Retail workers can be mistreated, but so can employers. Inventing rules often does more harm than good.

ronald mcdonald sad

I completely understand that working a retail job can be frustrating. Employers can treat you badly. I have children working retail and I doubt I have many illusions of how things can go wrong.

But acknowledging problems does not automatically mean that one knows how to fix them. Thus we find in

San Francisco is now the country’s first jurisdiction to limit how chain stores can alter their employees’ schedules.

Other states and cities are considering similar statutory restraints. Work scheduling rules are therefore poised to follow localized minimum wage increases and paid leave mandates as the newest instance of state and local government stepping in to fill the void left by the decades-long decline of private-sector labor unions.

Meet your new union reps: the statehouse and City Hall.

San Francisco’s new law, which its Board of Supervisors passed Tuesday by unanimous vote, will require any “formula retailer” (retail chain) with 20 or more locations worldwide that employs 20 or more people within the city to provide two weeks’ advance notice for any change in a worker’s schedule. An employer that alters working hours without two weeks’ notice — or fails to notify workers two weeks ahead of time that their schedules won’t change — will be required to provide additional “predictability pay.“ Property service contractors that provide janitorial or security services for these retailers will also need to abide by the new rule.

“We know that while the economy is doing well for some, there are too many workers and families struggling in low-wage jobs with unpredictable shifts,” said Supervisor David Chiu, who in September introduced the predictable scheduling measure as part of a “Retail Workers Bill of Rights.” In addition to limiting schedule changes, the bill requires employers to pay part-time employees the same starting hourly wage as full-time employees in the same position. Employers must also give part-time employees the same access to time off enjoyed by full-time workers, and equal eligibility for promotion.

So who protects the retail stores from the consumers?

Are the consumers going to inform supervisors two weeks ahead of time that they plan to visit their restaurant or store that day?

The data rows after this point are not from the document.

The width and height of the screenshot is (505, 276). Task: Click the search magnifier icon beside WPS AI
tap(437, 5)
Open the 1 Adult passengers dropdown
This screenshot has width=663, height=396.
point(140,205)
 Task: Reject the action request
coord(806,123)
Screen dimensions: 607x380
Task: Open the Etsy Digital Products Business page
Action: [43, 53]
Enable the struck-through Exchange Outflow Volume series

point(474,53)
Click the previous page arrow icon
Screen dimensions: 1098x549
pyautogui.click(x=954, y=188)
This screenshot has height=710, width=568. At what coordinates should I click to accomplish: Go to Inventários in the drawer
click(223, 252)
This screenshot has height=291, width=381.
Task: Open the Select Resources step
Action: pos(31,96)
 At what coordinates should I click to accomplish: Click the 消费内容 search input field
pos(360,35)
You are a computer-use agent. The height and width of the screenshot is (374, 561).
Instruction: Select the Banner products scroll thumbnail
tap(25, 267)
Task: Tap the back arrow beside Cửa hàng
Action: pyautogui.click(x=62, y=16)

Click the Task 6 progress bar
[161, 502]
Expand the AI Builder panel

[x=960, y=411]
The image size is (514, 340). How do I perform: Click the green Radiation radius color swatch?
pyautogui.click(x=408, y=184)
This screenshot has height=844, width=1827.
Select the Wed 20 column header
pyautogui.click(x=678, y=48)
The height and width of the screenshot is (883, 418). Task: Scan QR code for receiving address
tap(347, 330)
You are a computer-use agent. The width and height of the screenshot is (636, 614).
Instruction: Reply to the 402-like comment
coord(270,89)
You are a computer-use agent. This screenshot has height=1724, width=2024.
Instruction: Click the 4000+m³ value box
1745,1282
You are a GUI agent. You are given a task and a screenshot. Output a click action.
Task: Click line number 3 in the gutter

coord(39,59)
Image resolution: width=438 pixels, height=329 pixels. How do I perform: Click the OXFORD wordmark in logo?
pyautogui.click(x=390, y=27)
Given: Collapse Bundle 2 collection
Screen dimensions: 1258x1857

No. But the only way this makes any sense is if employers have the same kind of guarantees from their potential customers that they are required to give to their employees. No one considers this because it is obviously impossible.

[See also, “Retail Stores: Sales Fall Due To Obamacare Insurance Costs & Uncertainty.”]

The rules about part time workers are also insane—as well as even more unfair. A person looking for a part time job typically wants a more flexible schedule. He would rather have that flexibility than the higher rate of pay. Why should the government demand that a retailer pay a part time employee more than is necessary? And why should someone who doesn’t want to work full time get the same things as someone who does want to work full time?

This stupid interference is going to drive retailers out of San Francisco. We will see a wave of small businesses replace them who will not be bound by the law—leaving employees in the same position as before.